Les PL, principalement les phosphatidylcholines, sont hydrolysés dans l’intestin grêle par l’action de la phospholipase A2 pancréatique. Cette enzyme scinde le lien de l’AG situé en position-2 libérant ainsi un AG et un lyso-PC. Les lyso-PC tiennent un rôle important dans la solubilisation des autres produits de la digestion lipidique. Pour ce qui est du cholestérol, celui-ci est synthétisé par le foie (85%) et seulement 10 à 15% du cholestérol alimentaire est sous forme de cholestérol estérifié (CE). Le cholestérol est dégradé et sécrété dans les sels biliaires puis éliminé de l’organisme dans les fèces (Jesch & Carr, 2017). L’absorption de graisses dans des micelles mixtes se produit dans tout l’intestin grêle. Celui-ci n’est pas seulement un organe passif mais un organe métaboliquement actif, recevant des informations de la périphérie et capable de moduler ses synthèses et ses sécrétions lipidiques en fonction des substrats, des hormones ou d’autres substances endogènes ou exogènes. Il peut altérer le transport des lipides d’origine intestinale et la production des chylomicrons (en fonction de l’état de l’organisme) (Xiao & Lewis, 2012). Dans des conditions normales, l’absorption des graisses est 85-95% efficace. L’absorption est un phénomène complexe en raison de leur hydrosolubilité très limitée et de la taille importante de ces molécules. Celle-ci se déroule en trois étapes successives :
1. Captage entérocytaire des lipides,
2. Métabolisme intra-entérocytaires,
3. Assemblage et sécrétion des chylomicrons (Lichtenstein & Jones, 2012).

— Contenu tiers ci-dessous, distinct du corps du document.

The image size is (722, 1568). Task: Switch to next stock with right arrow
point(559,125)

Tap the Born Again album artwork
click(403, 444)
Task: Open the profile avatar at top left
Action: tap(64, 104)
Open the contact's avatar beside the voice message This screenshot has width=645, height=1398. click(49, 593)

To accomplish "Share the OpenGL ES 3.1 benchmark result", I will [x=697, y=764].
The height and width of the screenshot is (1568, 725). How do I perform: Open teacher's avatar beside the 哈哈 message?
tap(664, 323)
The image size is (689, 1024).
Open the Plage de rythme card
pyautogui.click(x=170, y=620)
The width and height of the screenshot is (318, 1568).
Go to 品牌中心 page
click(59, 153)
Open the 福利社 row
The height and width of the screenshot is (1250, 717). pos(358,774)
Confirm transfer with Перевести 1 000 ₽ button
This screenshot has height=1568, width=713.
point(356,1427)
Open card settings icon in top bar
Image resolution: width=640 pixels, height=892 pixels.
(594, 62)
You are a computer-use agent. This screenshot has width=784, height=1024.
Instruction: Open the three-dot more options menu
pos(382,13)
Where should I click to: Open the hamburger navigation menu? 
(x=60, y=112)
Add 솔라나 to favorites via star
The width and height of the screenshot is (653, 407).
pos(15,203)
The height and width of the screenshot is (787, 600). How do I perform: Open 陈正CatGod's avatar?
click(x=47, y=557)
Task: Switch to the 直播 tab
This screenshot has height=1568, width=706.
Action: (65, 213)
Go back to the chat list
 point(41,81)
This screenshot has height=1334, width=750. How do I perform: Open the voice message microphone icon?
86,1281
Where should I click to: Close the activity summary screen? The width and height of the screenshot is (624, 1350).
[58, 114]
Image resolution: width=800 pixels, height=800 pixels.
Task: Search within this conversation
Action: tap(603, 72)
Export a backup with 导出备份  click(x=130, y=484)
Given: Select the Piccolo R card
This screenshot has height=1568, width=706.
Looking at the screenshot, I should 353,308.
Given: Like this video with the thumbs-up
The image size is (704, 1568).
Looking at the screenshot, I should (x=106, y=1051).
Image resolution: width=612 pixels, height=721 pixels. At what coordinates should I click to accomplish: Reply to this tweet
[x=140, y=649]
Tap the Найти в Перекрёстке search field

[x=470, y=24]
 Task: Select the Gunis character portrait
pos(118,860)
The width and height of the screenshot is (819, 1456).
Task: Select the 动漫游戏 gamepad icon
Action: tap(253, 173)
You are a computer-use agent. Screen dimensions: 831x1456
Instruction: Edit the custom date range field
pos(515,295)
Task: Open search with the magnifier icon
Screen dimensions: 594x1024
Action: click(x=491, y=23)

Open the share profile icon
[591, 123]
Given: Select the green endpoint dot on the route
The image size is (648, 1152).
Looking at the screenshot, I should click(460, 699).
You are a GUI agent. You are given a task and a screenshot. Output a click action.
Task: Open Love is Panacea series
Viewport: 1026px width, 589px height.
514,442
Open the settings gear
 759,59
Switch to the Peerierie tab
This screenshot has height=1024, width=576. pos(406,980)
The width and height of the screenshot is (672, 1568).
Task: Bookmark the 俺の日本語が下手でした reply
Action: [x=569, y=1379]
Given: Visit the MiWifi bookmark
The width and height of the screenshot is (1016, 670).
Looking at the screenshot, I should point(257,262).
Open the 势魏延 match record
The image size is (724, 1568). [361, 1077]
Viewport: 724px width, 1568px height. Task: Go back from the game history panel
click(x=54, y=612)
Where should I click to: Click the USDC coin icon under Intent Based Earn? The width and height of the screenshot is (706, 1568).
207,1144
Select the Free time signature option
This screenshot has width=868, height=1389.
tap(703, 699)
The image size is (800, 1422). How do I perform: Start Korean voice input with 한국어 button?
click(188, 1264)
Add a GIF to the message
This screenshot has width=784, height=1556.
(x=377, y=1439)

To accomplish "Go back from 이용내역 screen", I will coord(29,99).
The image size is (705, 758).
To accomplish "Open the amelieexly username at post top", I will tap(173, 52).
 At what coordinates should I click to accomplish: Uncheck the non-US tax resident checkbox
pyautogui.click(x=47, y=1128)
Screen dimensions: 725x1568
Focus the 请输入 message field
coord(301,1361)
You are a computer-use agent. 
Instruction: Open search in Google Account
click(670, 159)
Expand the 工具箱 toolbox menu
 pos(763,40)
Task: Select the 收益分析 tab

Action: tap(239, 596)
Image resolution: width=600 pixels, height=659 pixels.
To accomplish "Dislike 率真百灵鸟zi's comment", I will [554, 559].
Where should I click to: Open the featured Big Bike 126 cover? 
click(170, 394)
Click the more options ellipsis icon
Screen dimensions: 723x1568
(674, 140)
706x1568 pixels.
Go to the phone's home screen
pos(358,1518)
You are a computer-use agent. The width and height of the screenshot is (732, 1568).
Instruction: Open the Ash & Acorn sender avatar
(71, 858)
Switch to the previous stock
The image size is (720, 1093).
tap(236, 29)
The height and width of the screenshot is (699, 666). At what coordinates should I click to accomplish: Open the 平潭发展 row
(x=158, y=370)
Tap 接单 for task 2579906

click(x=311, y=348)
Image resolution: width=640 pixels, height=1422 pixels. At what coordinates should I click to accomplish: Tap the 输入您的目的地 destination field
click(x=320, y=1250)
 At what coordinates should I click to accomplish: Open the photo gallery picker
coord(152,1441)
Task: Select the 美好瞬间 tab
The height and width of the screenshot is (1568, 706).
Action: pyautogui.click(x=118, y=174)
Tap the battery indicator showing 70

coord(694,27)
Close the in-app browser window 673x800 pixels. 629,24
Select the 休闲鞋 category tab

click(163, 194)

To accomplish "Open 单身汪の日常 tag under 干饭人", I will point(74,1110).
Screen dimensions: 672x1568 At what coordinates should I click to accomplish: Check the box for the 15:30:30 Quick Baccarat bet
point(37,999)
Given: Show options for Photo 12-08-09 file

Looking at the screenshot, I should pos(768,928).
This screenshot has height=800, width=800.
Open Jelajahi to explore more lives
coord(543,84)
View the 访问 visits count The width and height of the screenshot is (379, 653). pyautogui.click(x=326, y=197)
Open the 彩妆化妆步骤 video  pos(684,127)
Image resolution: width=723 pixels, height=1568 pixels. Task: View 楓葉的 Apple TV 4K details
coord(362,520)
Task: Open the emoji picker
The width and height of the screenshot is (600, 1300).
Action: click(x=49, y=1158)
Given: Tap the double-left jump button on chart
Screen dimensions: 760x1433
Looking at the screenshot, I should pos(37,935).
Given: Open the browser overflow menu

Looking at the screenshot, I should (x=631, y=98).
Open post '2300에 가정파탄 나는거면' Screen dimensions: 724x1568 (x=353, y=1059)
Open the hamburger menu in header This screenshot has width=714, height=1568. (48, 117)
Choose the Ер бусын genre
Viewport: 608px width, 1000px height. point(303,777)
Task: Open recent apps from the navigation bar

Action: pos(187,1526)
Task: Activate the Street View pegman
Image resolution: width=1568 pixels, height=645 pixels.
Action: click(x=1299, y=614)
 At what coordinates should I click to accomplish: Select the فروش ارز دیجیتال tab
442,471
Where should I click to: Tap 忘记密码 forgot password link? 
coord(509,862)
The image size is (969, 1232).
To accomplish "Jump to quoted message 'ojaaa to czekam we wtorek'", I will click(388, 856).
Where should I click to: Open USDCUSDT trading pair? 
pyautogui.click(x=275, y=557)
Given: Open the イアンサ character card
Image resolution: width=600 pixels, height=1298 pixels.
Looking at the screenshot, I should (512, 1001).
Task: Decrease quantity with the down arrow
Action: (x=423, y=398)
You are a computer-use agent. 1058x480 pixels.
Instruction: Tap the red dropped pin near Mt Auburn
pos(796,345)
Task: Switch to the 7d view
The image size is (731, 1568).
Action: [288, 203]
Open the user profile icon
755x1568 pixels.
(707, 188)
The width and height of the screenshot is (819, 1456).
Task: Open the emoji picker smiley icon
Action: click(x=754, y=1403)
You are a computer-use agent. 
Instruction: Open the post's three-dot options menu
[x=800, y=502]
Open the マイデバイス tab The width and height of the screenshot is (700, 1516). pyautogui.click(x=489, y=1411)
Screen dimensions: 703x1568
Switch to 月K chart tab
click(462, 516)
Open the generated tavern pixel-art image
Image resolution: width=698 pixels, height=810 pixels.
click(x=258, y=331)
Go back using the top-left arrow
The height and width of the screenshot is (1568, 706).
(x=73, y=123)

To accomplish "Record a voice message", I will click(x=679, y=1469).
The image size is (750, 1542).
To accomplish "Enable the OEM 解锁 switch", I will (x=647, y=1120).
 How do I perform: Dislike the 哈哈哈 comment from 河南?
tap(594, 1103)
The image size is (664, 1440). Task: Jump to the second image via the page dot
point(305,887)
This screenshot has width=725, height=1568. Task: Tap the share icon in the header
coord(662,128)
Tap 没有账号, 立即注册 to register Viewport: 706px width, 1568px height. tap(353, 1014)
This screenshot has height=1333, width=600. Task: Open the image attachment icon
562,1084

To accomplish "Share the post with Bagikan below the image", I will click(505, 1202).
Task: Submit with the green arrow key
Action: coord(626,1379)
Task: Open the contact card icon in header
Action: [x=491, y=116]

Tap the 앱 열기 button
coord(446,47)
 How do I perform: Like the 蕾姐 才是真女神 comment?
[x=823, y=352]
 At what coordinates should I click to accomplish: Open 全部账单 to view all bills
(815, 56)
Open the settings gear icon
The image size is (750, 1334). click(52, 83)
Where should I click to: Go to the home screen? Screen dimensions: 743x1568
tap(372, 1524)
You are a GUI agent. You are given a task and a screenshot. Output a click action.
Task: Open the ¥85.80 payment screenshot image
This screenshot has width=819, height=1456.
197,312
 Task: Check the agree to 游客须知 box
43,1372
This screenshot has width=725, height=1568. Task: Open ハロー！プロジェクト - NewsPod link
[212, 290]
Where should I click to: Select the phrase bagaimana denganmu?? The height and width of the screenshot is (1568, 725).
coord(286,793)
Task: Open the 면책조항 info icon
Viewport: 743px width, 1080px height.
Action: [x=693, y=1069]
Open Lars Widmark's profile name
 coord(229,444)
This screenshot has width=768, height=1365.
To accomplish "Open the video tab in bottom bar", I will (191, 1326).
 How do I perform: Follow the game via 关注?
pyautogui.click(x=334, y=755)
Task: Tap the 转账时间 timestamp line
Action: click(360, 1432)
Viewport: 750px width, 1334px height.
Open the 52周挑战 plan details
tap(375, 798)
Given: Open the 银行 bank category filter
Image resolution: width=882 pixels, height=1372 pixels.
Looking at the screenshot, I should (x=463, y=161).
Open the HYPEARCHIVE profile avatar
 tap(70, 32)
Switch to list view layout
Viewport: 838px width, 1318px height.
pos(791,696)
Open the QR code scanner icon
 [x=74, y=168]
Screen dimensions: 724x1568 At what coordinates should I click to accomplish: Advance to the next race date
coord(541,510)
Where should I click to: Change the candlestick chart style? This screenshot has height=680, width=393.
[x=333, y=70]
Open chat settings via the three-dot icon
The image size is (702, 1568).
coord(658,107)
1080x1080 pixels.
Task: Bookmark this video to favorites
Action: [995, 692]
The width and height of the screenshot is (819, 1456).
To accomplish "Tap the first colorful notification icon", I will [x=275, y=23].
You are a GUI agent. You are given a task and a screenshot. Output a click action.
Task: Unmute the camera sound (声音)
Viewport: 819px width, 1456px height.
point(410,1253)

La matière grasse sous forme émulsionnée ou non-émulsionnée, entraîne des différences de métabolisme postprandial des AG ingérés incluant :
1. La cinétique de transit dans la circulation sanguine sous forme de chylomicrons
2. La perte fécale et
3. L’utilisation des AG alimentaires par l’organisme comme source d’énergie (β-oxydation), ce métabolisme ouvre un nouveau concept de lipides lents et lipides rapides dans la prise en compte des propriétés de structure et d’organisation des matières grasses alimentaires dans le suivi des facteurs de risque métabolique (Fig. 2). L’absorption intestinale des lipides et les évènements post-absorptifs durant la période postprandiale jouent un rôle majeur dans l’initiation et le développement des maladies métaboliques et CV (Vors et al., 2016).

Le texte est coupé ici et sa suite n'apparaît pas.